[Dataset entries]

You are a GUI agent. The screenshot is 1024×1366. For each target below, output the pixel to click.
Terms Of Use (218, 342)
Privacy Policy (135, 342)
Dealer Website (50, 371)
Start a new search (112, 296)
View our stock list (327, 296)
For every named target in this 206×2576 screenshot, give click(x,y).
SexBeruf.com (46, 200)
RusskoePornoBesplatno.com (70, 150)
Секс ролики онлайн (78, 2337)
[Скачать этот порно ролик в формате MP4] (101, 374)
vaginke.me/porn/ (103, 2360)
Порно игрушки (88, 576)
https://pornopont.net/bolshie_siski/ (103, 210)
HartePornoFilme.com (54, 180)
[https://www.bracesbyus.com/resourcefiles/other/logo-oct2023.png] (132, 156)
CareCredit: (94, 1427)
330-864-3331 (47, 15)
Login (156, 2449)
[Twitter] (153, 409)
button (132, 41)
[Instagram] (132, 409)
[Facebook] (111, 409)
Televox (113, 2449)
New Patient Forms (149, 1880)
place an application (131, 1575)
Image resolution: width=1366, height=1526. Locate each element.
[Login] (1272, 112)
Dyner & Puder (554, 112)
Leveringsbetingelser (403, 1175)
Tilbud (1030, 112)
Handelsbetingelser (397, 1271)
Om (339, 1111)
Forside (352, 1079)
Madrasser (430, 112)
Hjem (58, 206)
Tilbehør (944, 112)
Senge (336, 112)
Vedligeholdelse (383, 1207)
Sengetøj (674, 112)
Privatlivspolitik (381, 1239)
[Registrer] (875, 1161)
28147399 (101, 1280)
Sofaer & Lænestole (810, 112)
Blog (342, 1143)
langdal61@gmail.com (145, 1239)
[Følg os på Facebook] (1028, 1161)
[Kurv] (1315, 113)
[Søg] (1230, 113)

#### EXERCISE INSTRUCTIONS
Scan the lines above for "New Patient Forms (149, 1880)" and for "Forside (352, 1079)". Repeat exactly the line holding each of them and every line in between.

#### TASK SOLUTION
New Patient Forms (149, 1880)
place an application (131, 1575)
Image resolution: width=1366, height=1526. Locate each element.
[Login] (1272, 112)
Dyner & Puder (554, 112)
Leveringsbetingelser (403, 1175)
Tilbud (1030, 112)
Handelsbetingelser (397, 1271)
Om (339, 1111)
Forside (352, 1079)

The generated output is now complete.